The dining room has a maple floor. A plate rail has been added along one wall. At the far end are French doors opening to a full width back porch that is a later addition. These doors have plastic replicas of the original stained glass design that had been removed.

The kitchen can only be described as a collector’s dream with a 1950’s era theme. The table and chairs. the turquoise accent color and all the collectibles are great fun. Care has been taken to use all possible display space. Stop a minute to enjoy the room and find something you remember from days gone by.

You will go to the second floor and see a few of the rooms. First, above the front hall is a small room we would describe as a nursery. The small window has a window bench which fits between the sloping roof of the house. The window pattern is nine over one. The corner bead is original and indicates the age of the home.

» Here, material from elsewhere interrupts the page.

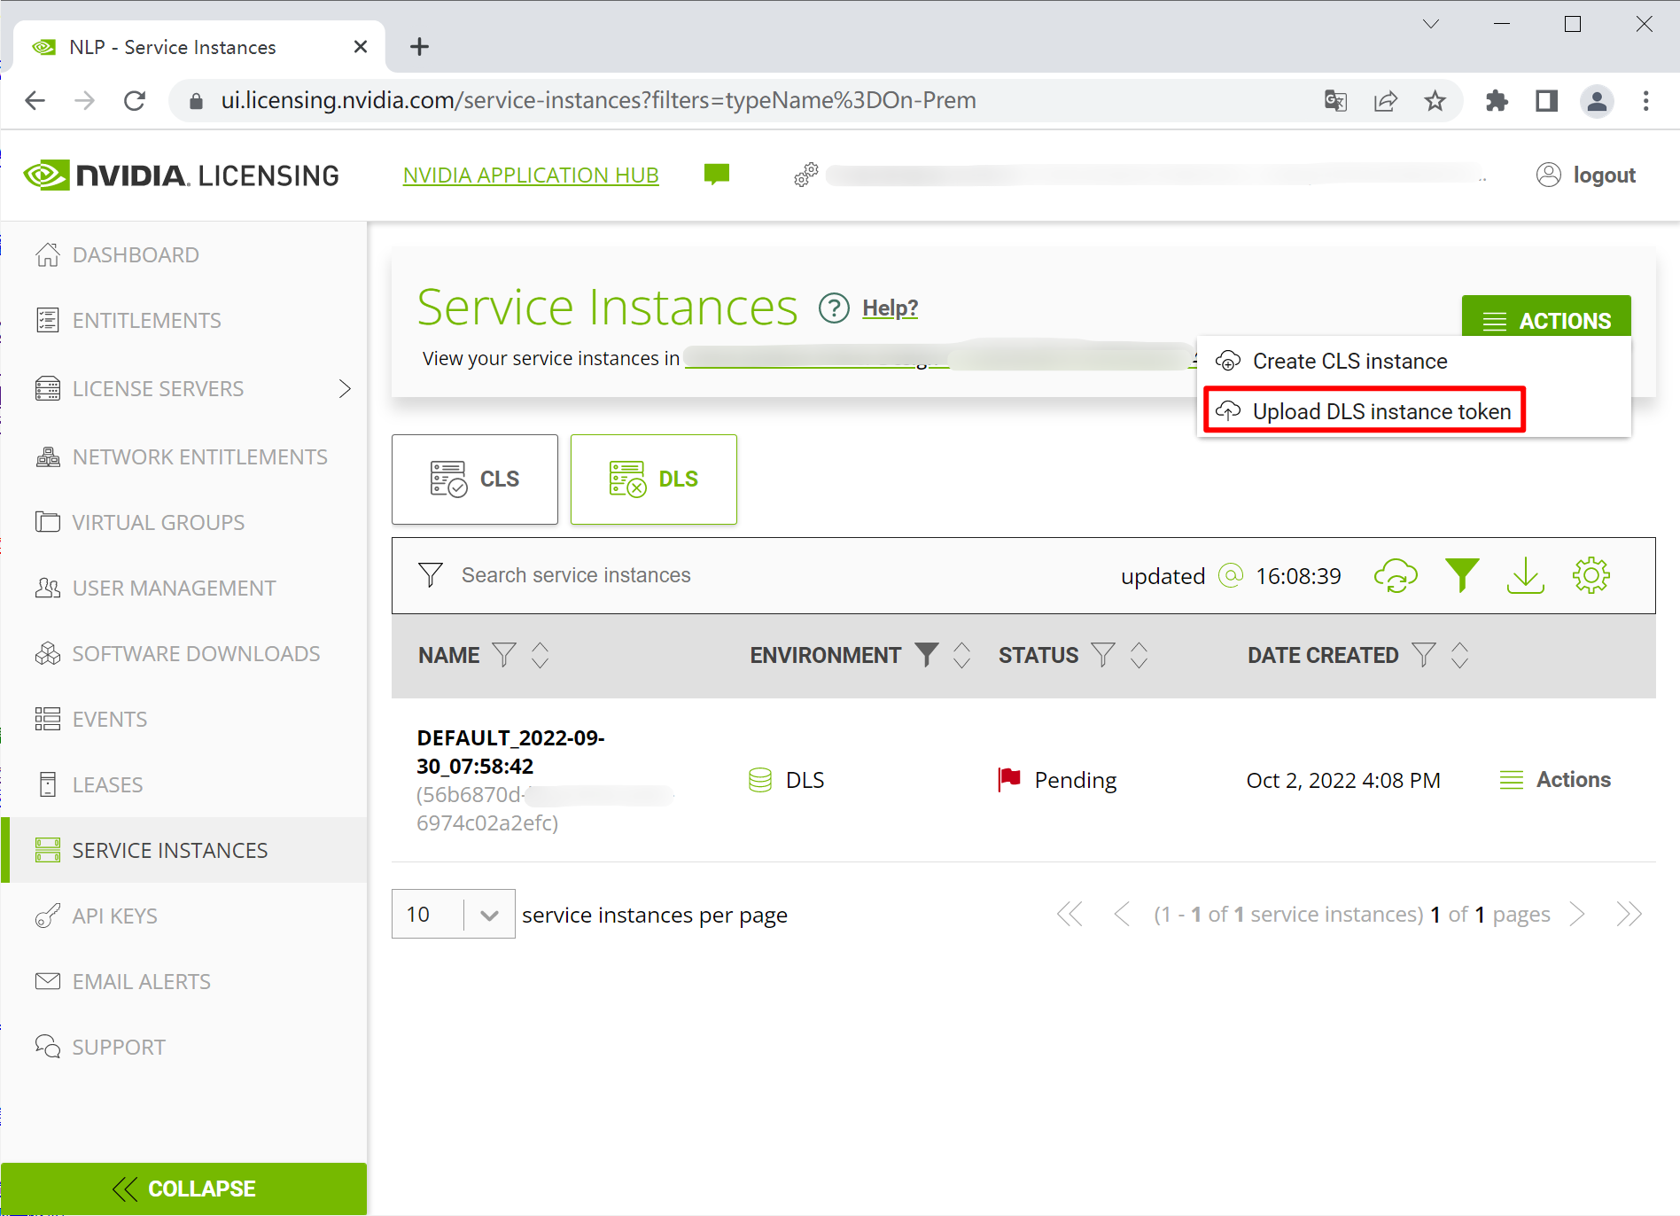The width and height of the screenshot is (1680, 1216).
Task: Click the settings gears icon in header
Action: pyautogui.click(x=805, y=175)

The master bedroom at the top of the stairs has two windows placed to accommodate the bed. A crown picture molding surrounds the room and there are indications that the ceiling was once wallpapered. Off the main hall there is a passageway to the unused attic. Next to that is the bathroom which has probably been redesigned to accommodate new fixtures. Notice the vintage border and mermaid collection. At the back of the house are two more bedrooms - one quite small.

As you exit through the back porch, take note of the beautiful backyard and garden and also the small garage that was built when cars became available.